With regard to the new possibilities of further reduction of the level of LDL cholesterol provided by treatment with PCSK-9 inhibitors (alirocumab, evolocumab), investigations have been conducted as to whether such low levels of LDL-c themselves may correlate with the incidence of cataract. A summary analysis of 14 studies with alirocumab stated that upon attaining very low levels of serum LDL-c (<0.65 mmol/l), the incidence of cataract was approximately tripled. The cause of this has not been explained, but the study concluded that it was not connected with the application of PCSK-9 inhibitors (12). Similarly, nothing of this nature was confirmed in an analysis of persons with very low levels of LDL-c (<0.5 mmol/l) in the Fourier trial with evolocumab (8).
It is possible to conclude that the serum level of cholesterol may correlate with the risk of cataract, but in all cases the increased risk of cataract is not a reason for change of practice in the indication of hypolipidaemic therapy.

**DATASET EXTRACT**
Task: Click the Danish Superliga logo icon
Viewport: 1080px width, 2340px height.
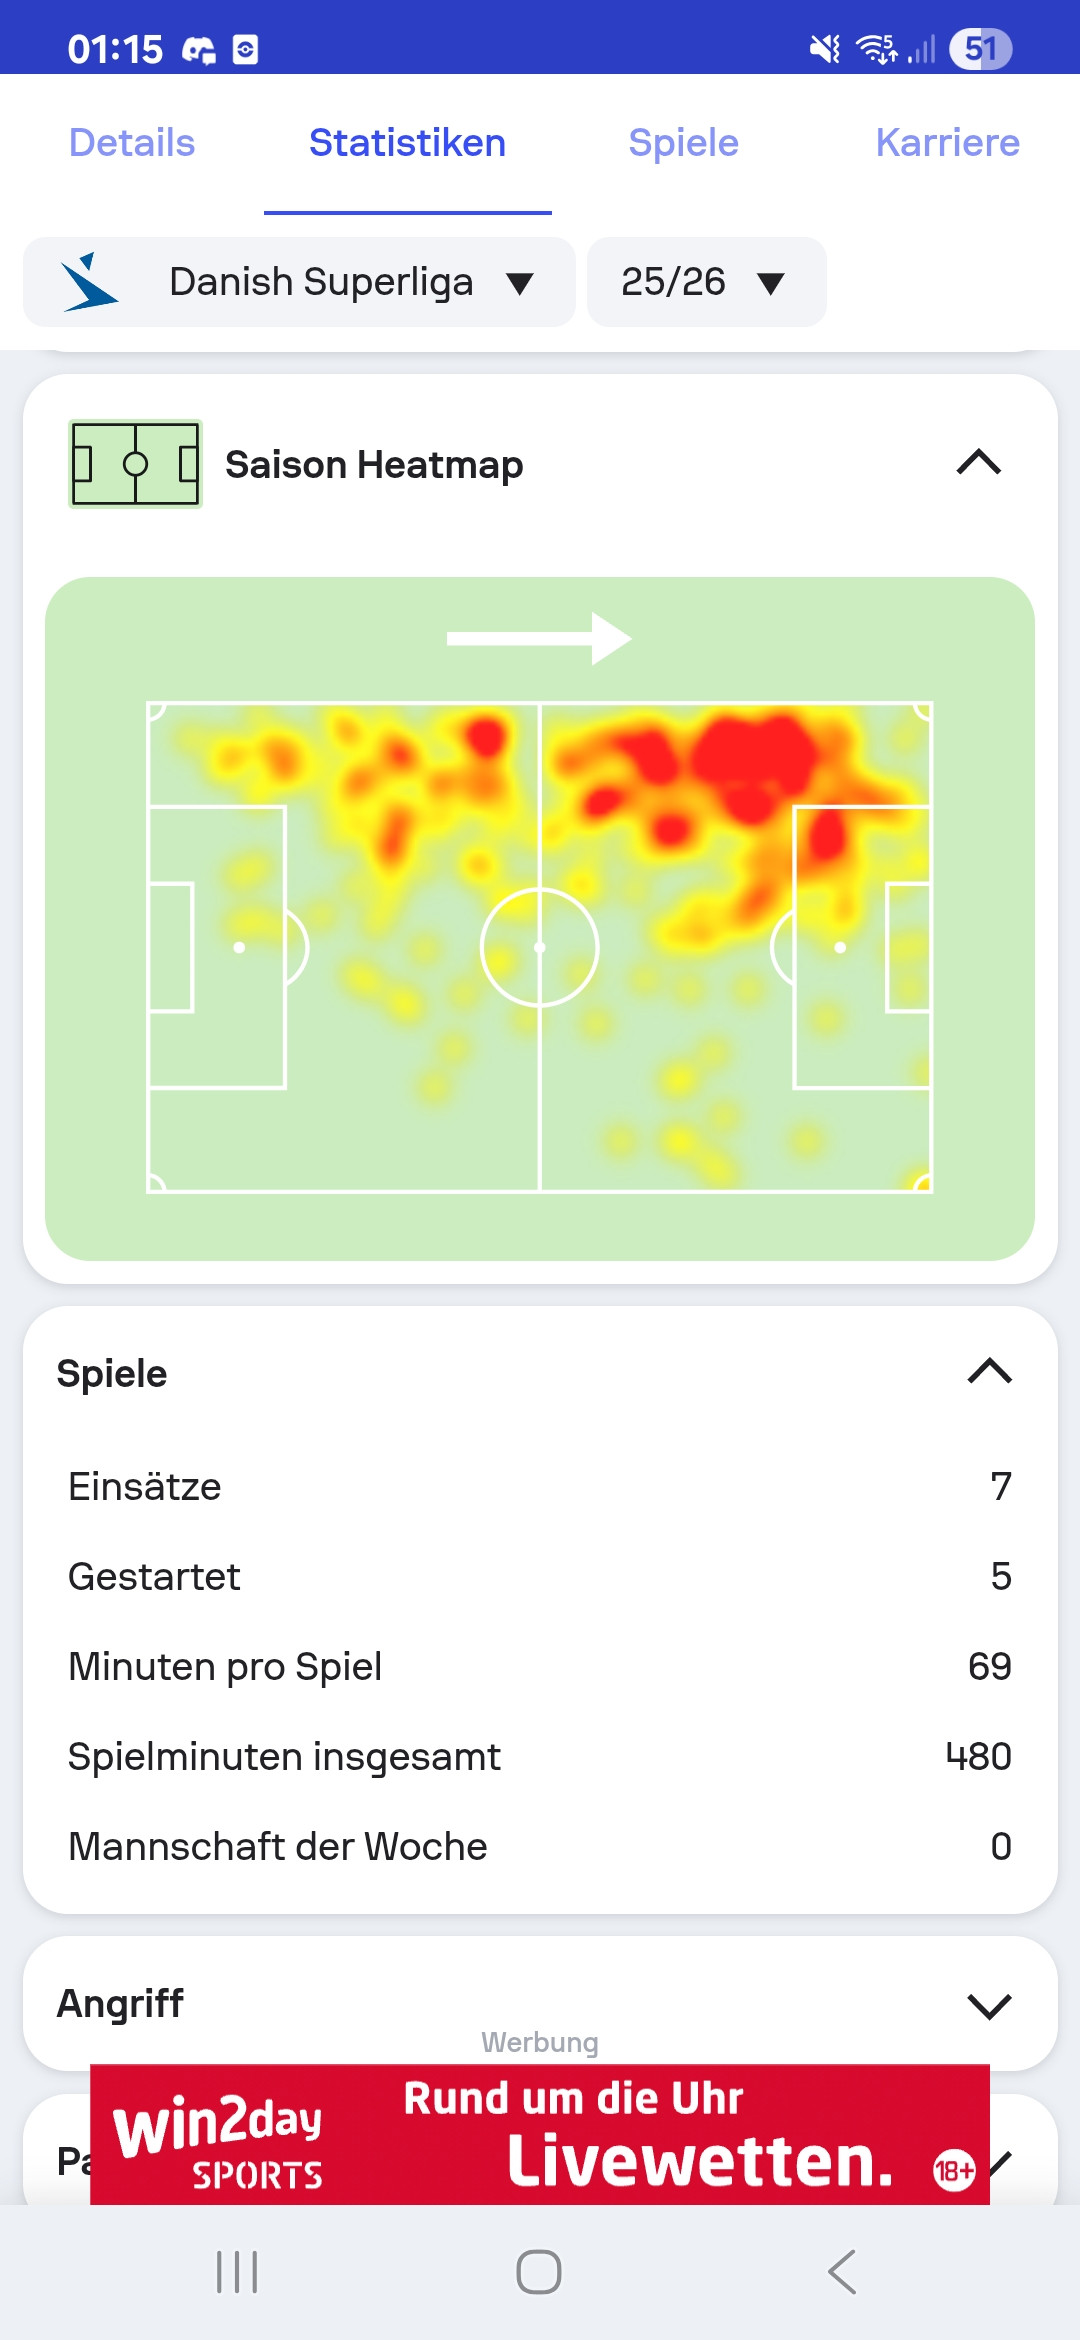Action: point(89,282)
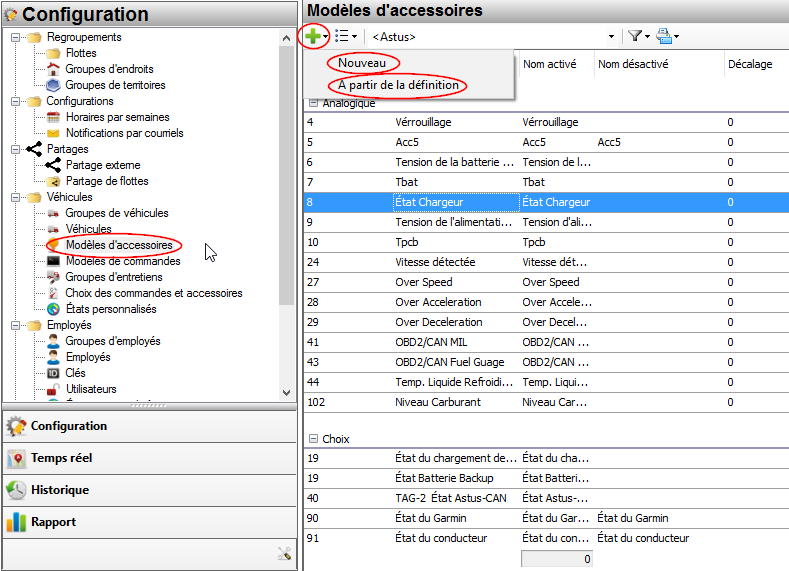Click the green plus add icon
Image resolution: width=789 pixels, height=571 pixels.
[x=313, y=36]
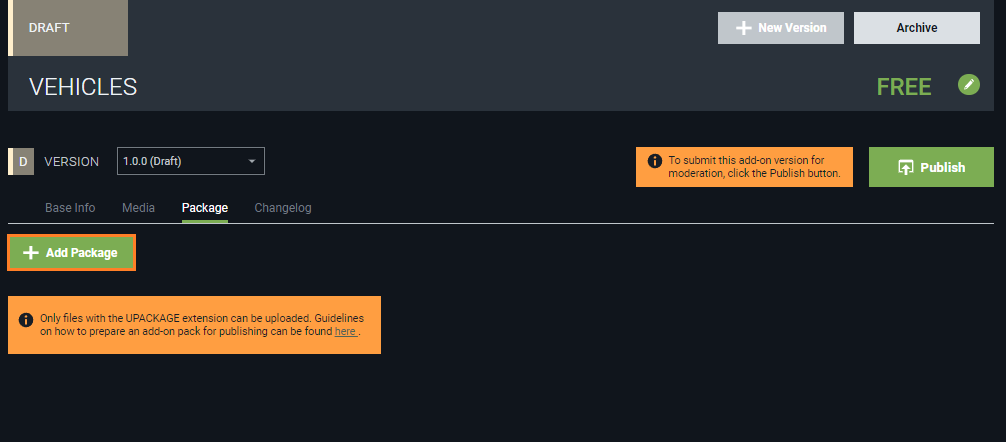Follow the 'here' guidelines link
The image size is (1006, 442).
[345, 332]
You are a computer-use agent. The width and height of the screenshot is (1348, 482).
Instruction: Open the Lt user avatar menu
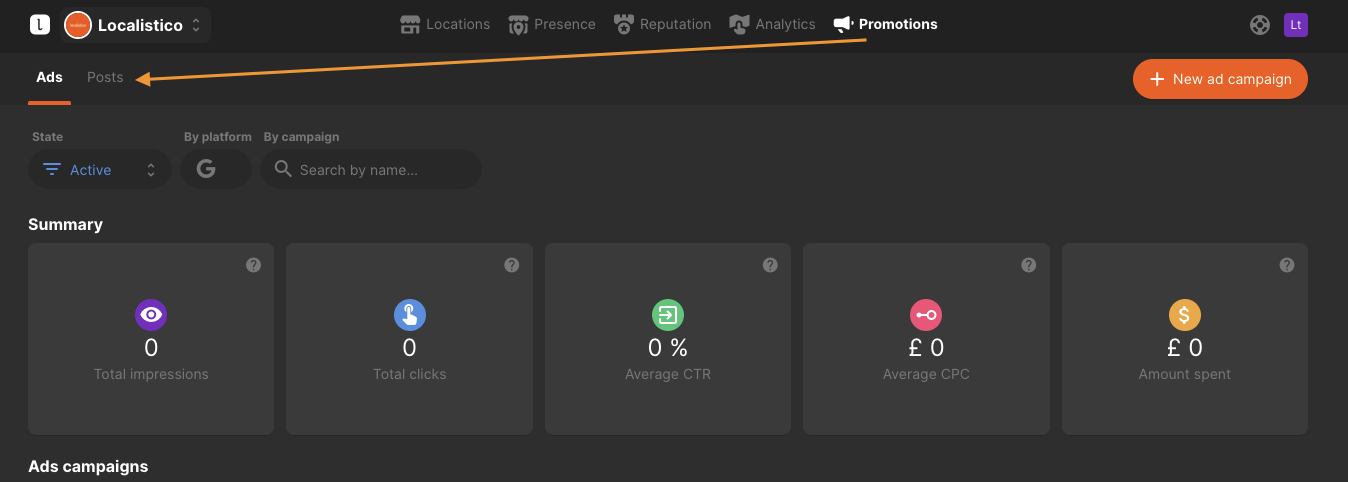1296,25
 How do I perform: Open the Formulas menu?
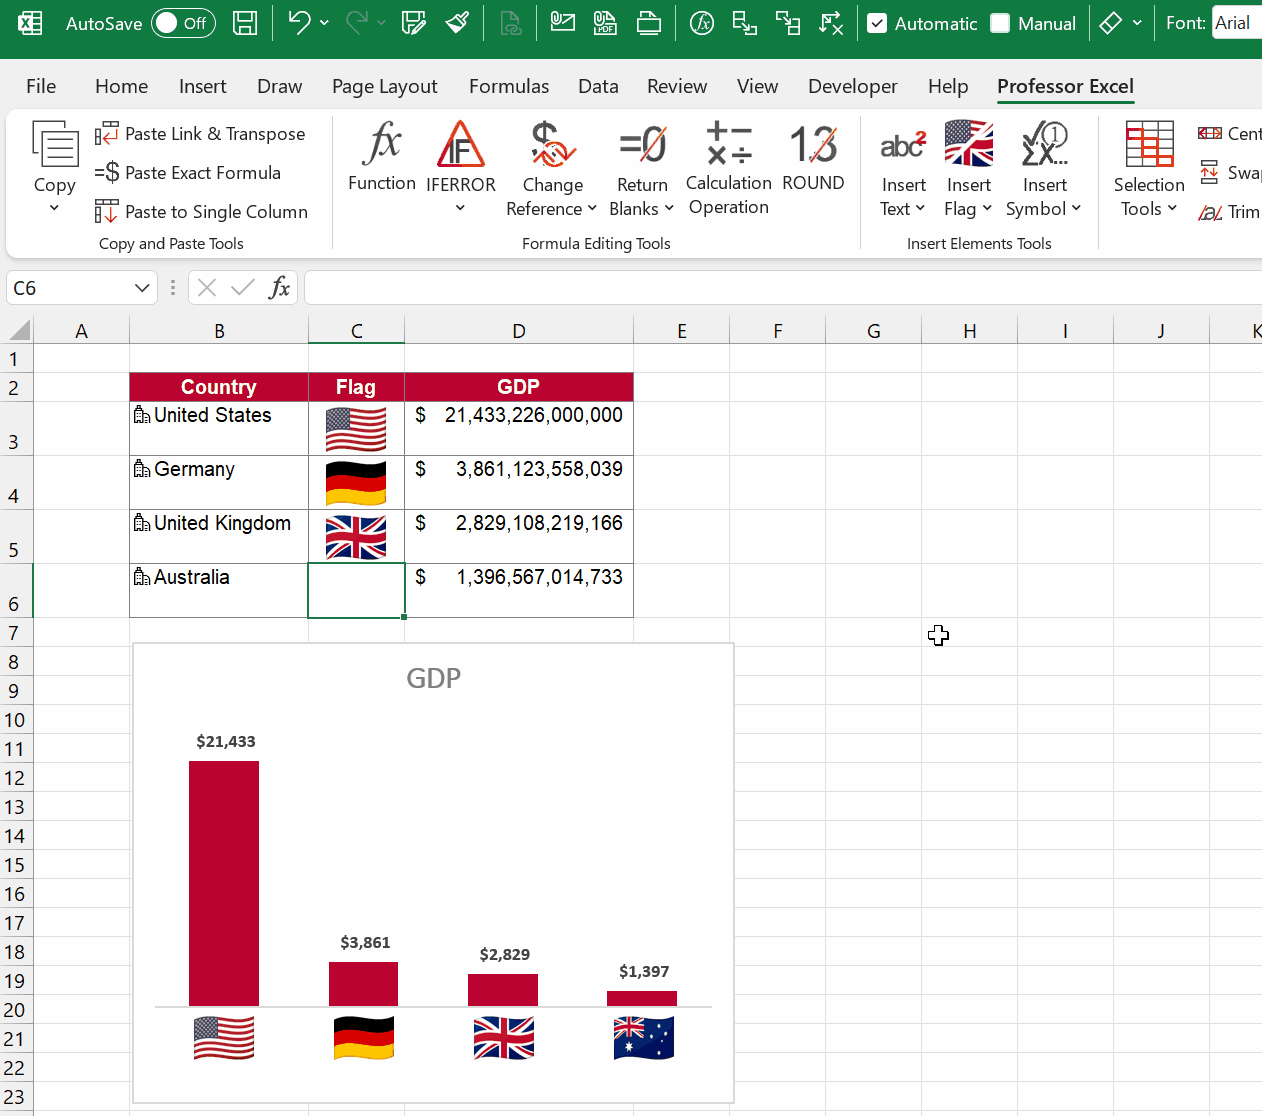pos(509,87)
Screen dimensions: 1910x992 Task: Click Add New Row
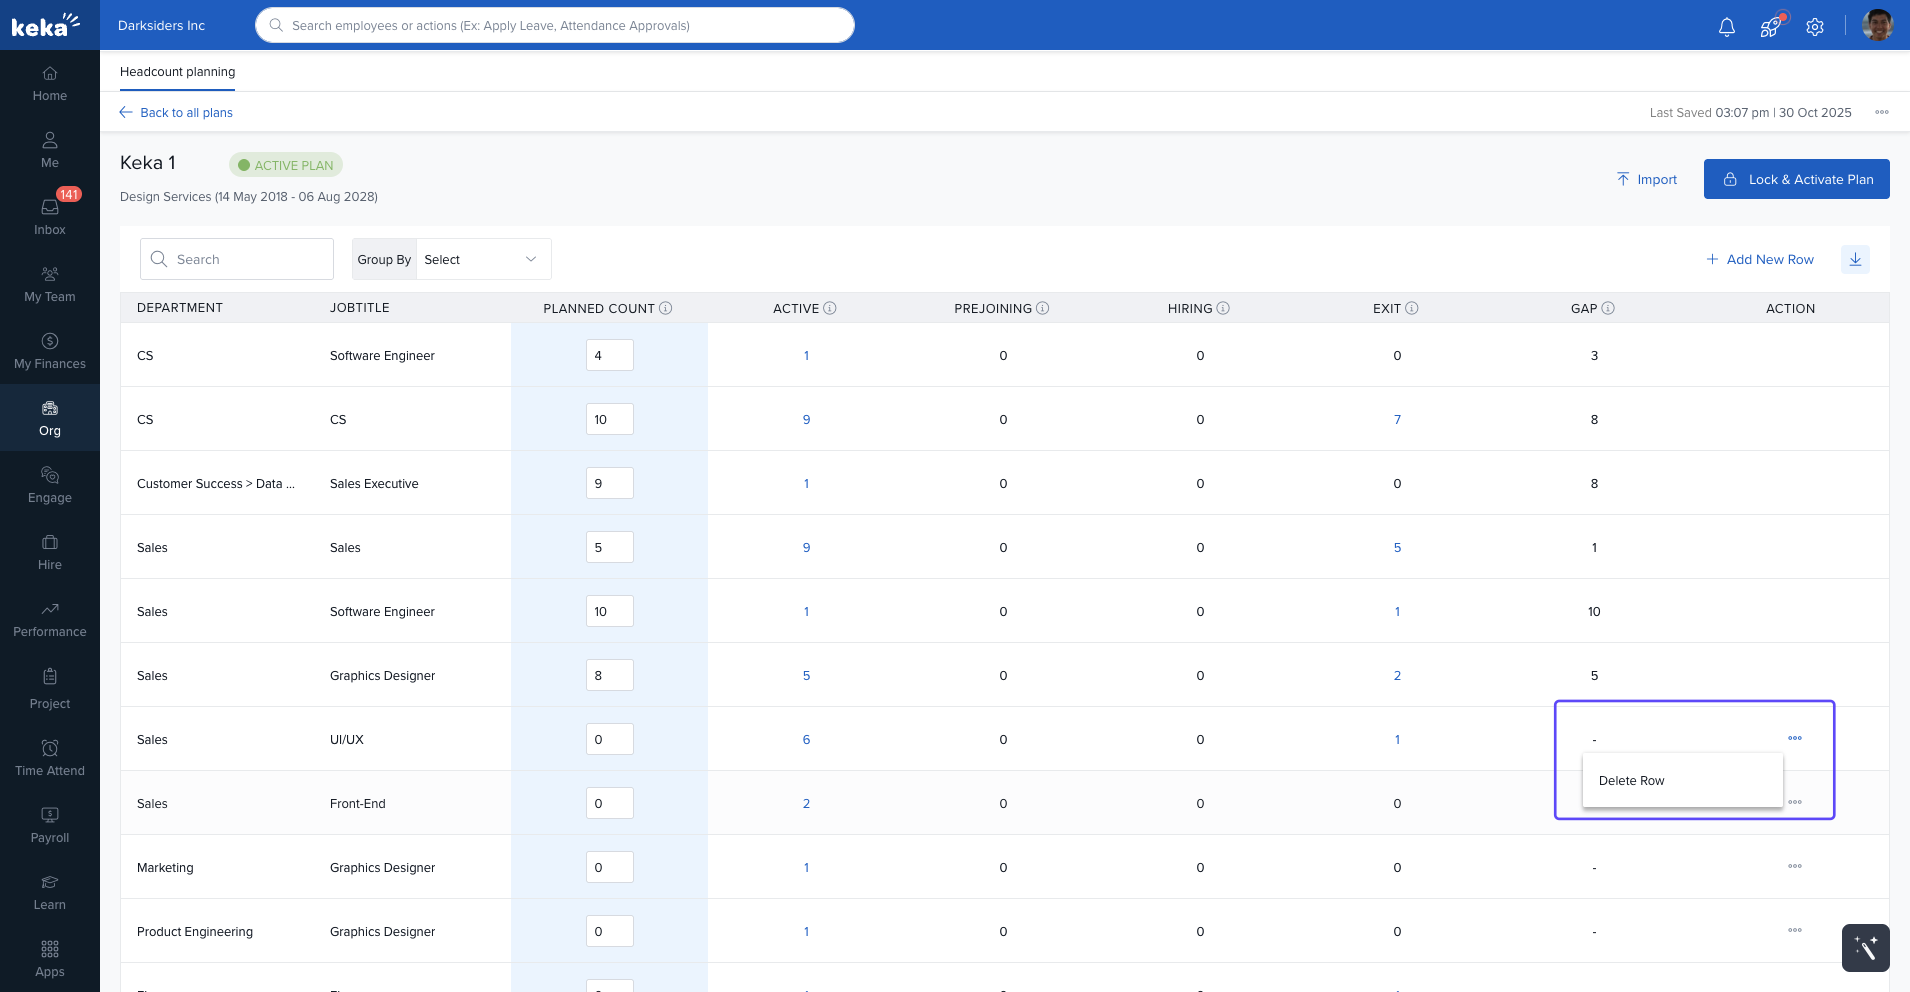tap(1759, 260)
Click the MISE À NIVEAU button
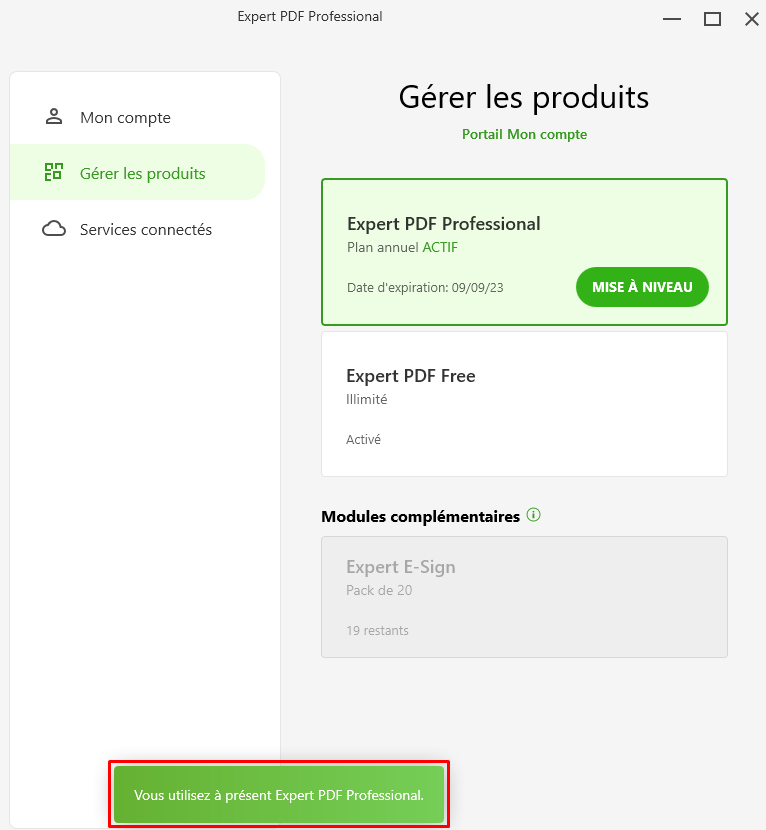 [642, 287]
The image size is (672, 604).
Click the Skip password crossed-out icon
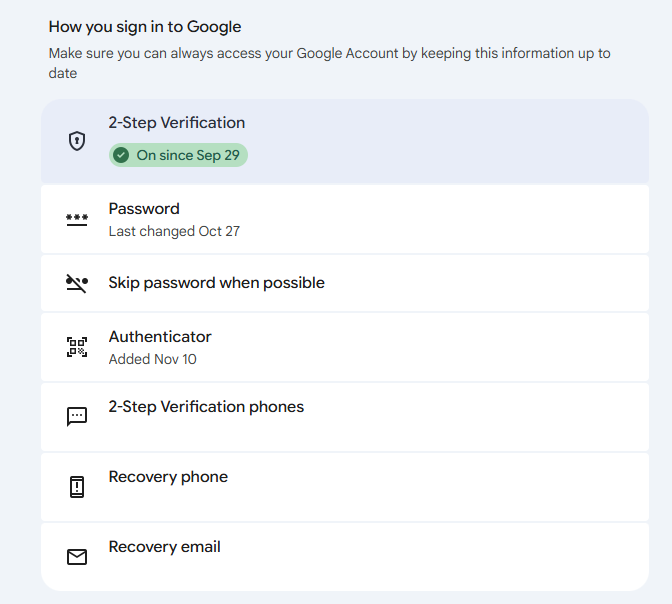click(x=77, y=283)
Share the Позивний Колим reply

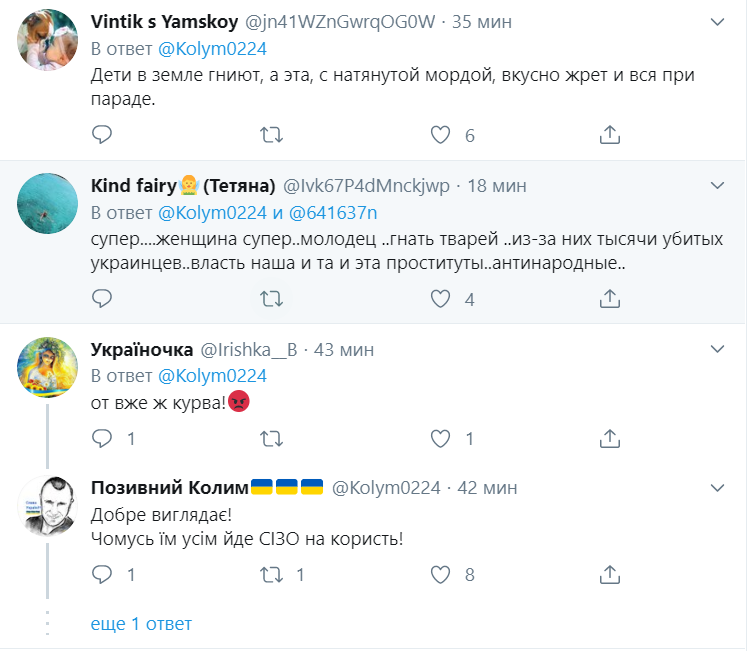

**TASKS AND EXERCISES**
a: List each distinct abbreviation that appears in the cholesterol and cataract text.
b: According to the cholesterol and cataract text, how many studies with alirocumab did the summary analysis include?
c: Retype the part of the cholesterol and cataract text between "With regard to" and "with evolocumab (8).", inclusive.

**OUTPUTS IN ORDER**
a: LDL, PCSK-9, LDL-c, mmol/l

b: 14 studies

c:
With regard to the new possibilities of further reduction of the level of LDL cholesterol provided by treatment with PCSK-9 inhibitors (alirocumab, evolocumab), investigations have been conducted as to whether such low levels of LDL-c themselves may correlate with the incidence of cataract. A summary analysis of 14 studies with alirocumab stated that upon attaining very low levels of serum LDL-c (<0.65 mmol/l), the incidence of cataract was approximately tripled. The cause of this has not been explained, but the study concluded that it was not connected with the application of PCSK-9 inhibitors (12). Similarly, nothing of this nature was confirmed in an analysis of persons with very low levels of LDL-c (<0.5 mmol/l) in the Fourier trial with evolocumab (8).